XHSOM-FM

Tlacolula de Matamoros, Oaxaca; Mexico;
- Frequency: 106.9 FM
- Branding: Somos Uno Radio, La Voz de la Comunidad

Programming
- Format: Community radio

Ownership
- Owner: Somos Uno Radio, La Voz de la Comunidad, A.C.

History
- First air date: June 9, 2019
- Former frequencies: 88.7 FM (as a pirate)
- Call sign meaning: SOMos Uno Radio

Technical information
- Class: A
- ERP: 255 watts
- HAAT: −226.1 m (−742 ft)
- Transmitter coordinates: 16°57′10″N 96°28′38.86″W﻿ / ﻿16.95278°N 96.4774611°W

Links
- Website: somosunoradiotlacolula.com

= XHSOM-FM =

Community radio station in Tlacolula de Matamoros, Oaxaca, Mexico

XHSOM-FM is a community radio station on 106.9 FM in Tlacolula de Matamoros, Oaxaca.
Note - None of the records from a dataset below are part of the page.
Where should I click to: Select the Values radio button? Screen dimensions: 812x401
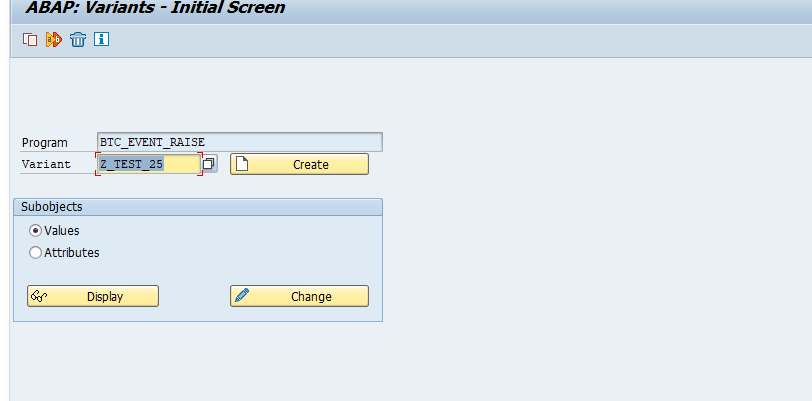click(36, 230)
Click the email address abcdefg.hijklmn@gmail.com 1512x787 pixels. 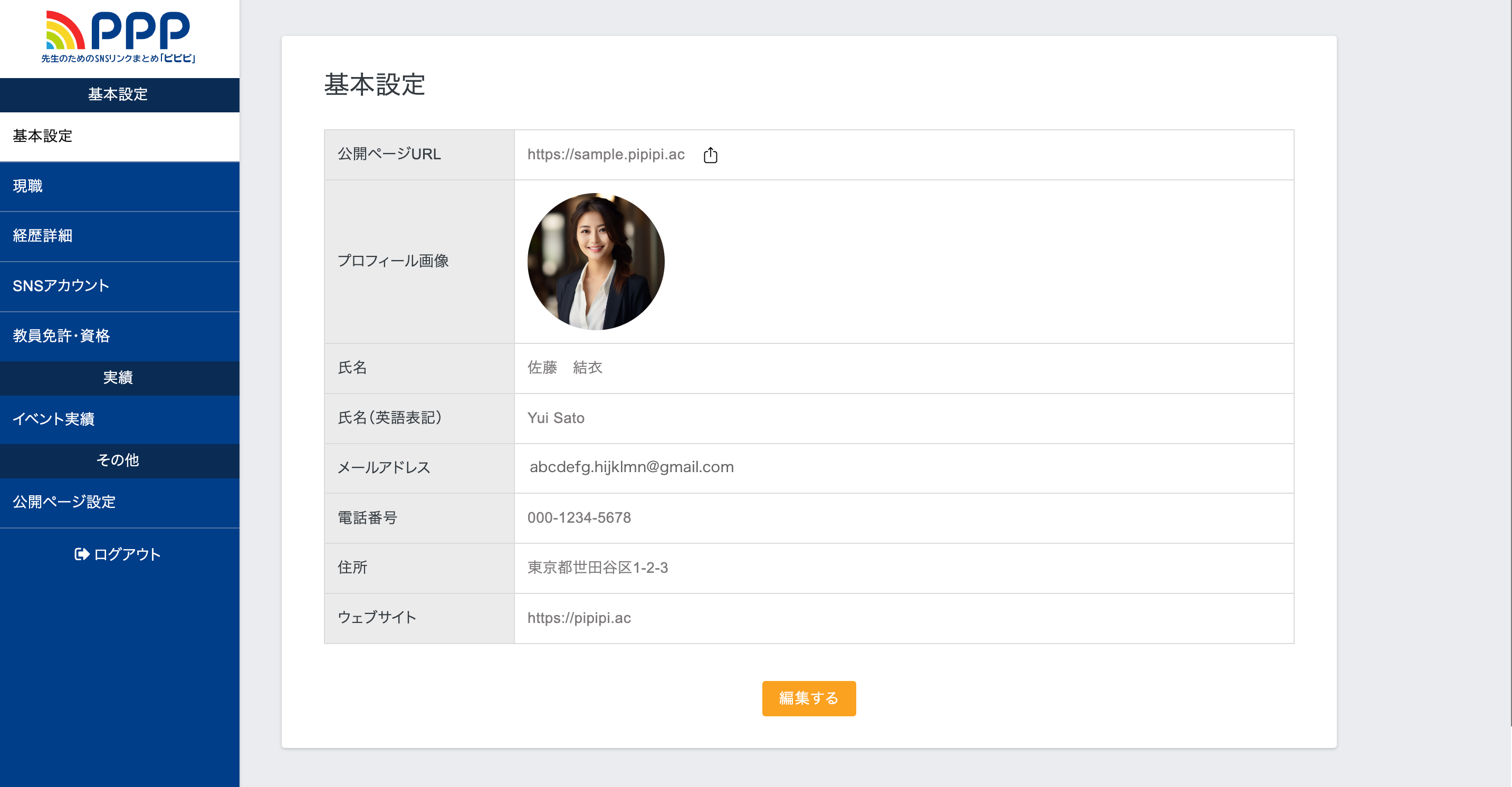(631, 467)
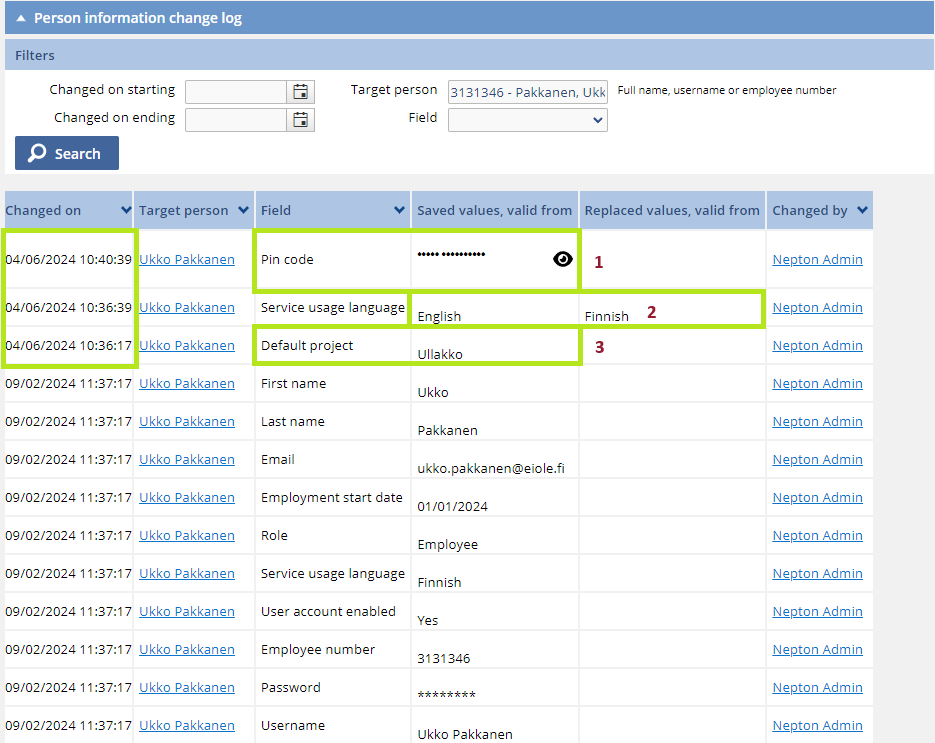
Task: Click the sort arrow on Saved values column
Action: [x=563, y=210]
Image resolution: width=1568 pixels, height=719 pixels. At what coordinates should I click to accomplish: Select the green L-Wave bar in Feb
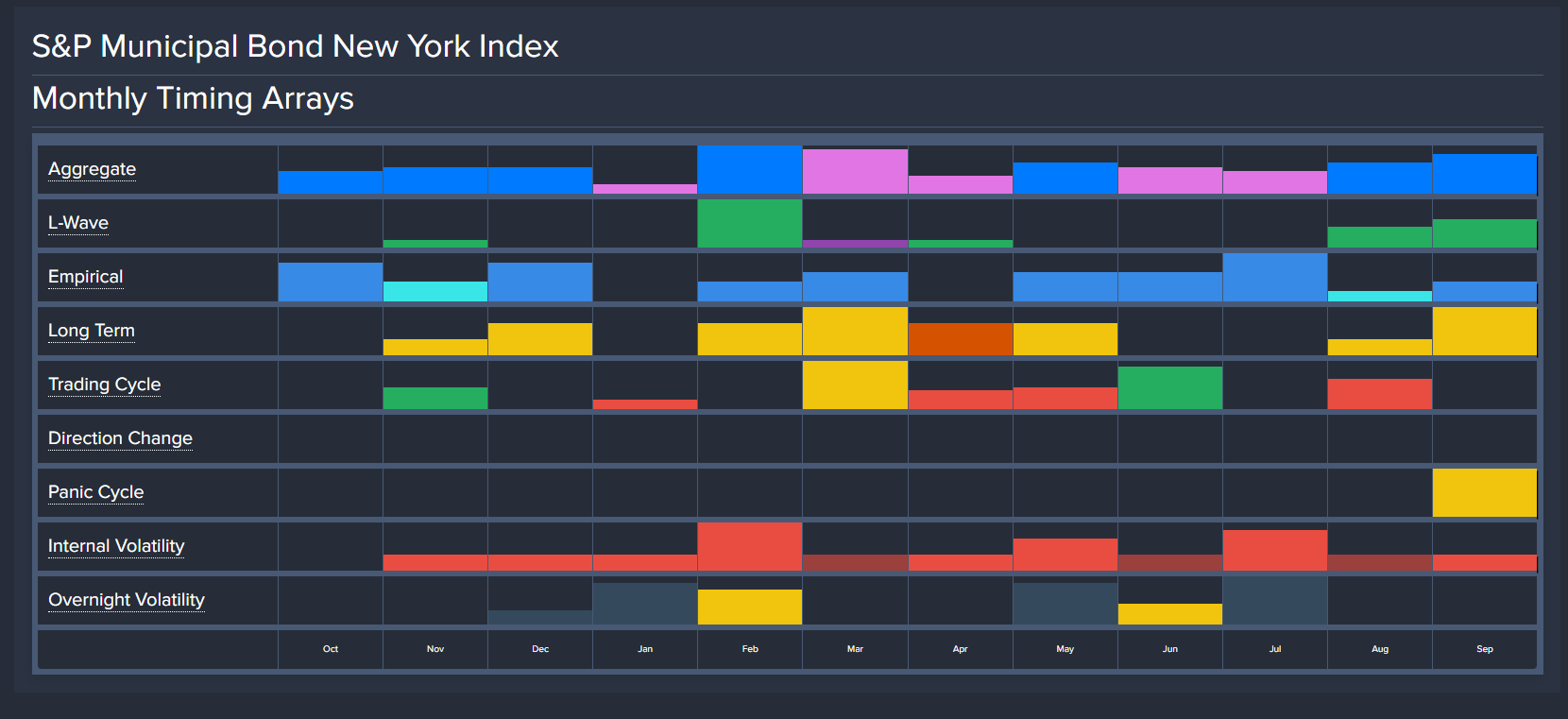click(x=750, y=224)
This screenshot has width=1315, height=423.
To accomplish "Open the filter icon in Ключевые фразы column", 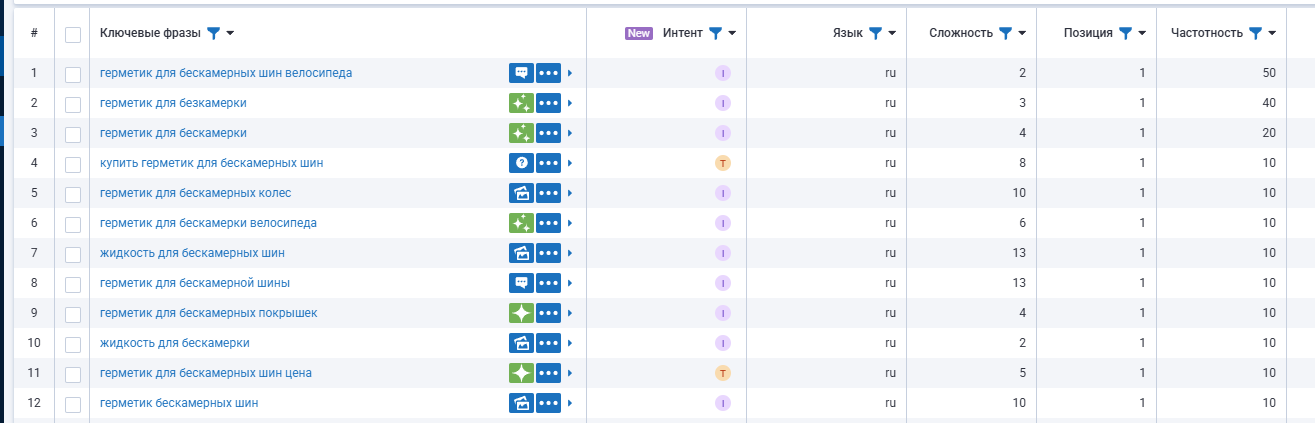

The station is owned by the civil association Somos Uno Radio, La Voz de la Comunidad, A.C.

==History==
The station was awarded on August 8, 2018. Somos Uno Radio had been operating as a pirate station since 2015; it relocated to its assigned 106.9 frequency on June 9, 2019.